### Document extract
▬▬▬▬▬▬▬▬▬▬

Rock Dust Light Star is the seventh studio album released by the English band Jamiroquai. The album was released on 1 November 2010 in the United Kingdom by Universal Music/Mercury Records and on 24 April 2012 in the United States by Executive Music Group.

Background
The album was recorded at Jay Kay's home studio in Buckinghamshire, as well as Hook End Manor in Oxfordshire, and Karma Studios in Thailand. The album is written entirely by the band, and produced by first time collaborators Charlie Russell and Brad Spence. The band revealed that the musical style of the new album will be more centred on funk and rock; however, frontman Jay Kay claimed that the tone and style of the album were hard for him to describe. Promotion of the album began in October 2010, with a press conference involving band members Jay Kay, Derrick McKenzie, Sola Akingbola, Matt Johnson, Paul Turner, and Rob Harris. They announced that the group were to play two concerts, in Colombia and Brazil, to promote the album, before discussing plans for a possible world tour in 2011. In a review for The Daily Telegraph, the album was described as "blistering, poetic, meaty, reflective and inspiring". For this album, Kay took inspiration from Rod Stewart, Roxy Music, Pink Floyd and the Rolling Stones "in their more rock/disco phase".

Reception

Upon release, the album debuted at number seven on the UK Albums Chart with sales of about 34,378 copies. As of December 2010, the album has sold 210,000 copies worldwide. On 17 December 2010, the album was certified Gold in the UK for reaching sales of 100,000 copies. In March 2011, Jamiroquai announced plans for the speculated worldwide tour, starting with dates Hallenstadion in Zurich on 18 March 2011, and ending with two shows at the SECC in Glasgow on 20 April 2011. In June 2011, another string of tour dates were confirmed on the band's website for June and July.

▬▬▬▬▬▬▬▬▬▬

### Supplied material
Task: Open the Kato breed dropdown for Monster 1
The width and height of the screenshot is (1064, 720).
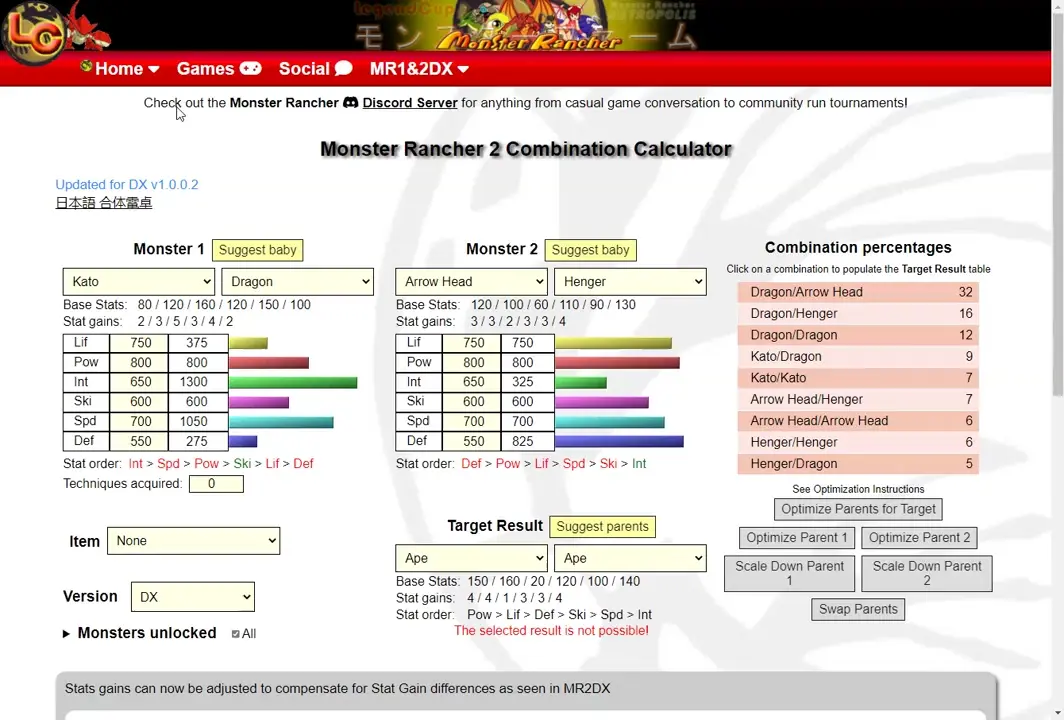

▬▬▬▬▬▬▬▬▬▬

### Tasks to complete
A - Answer these questions using the Rock Dust Light Star article:
(i) Who produced the album?
(ii) At what position did the album debut on the UK Albums Chart?
(iii) Where did the tour announced in March 2011 end?
B - Please write out the Rock Dust Light Star article from "Rock Dust Light" up to and including "Executive Music Group.".
The data come from a separate source, not from the Rock Dust Light Star article.

### Exercise solutions
A -
(i) Charlie Russell and Brad Spence
(ii) Number seven
(iii) With two shows at the SECC in Glasgow on 20 April 2011

B -
Rock Dust Light Star is the seventh studio album released by the English band Jamiroquai. The album was released on 1 November 2010 in the United Kingdom by Universal Music/Mercury Records and on 24 April 2012 in the United States by Executive Music Group.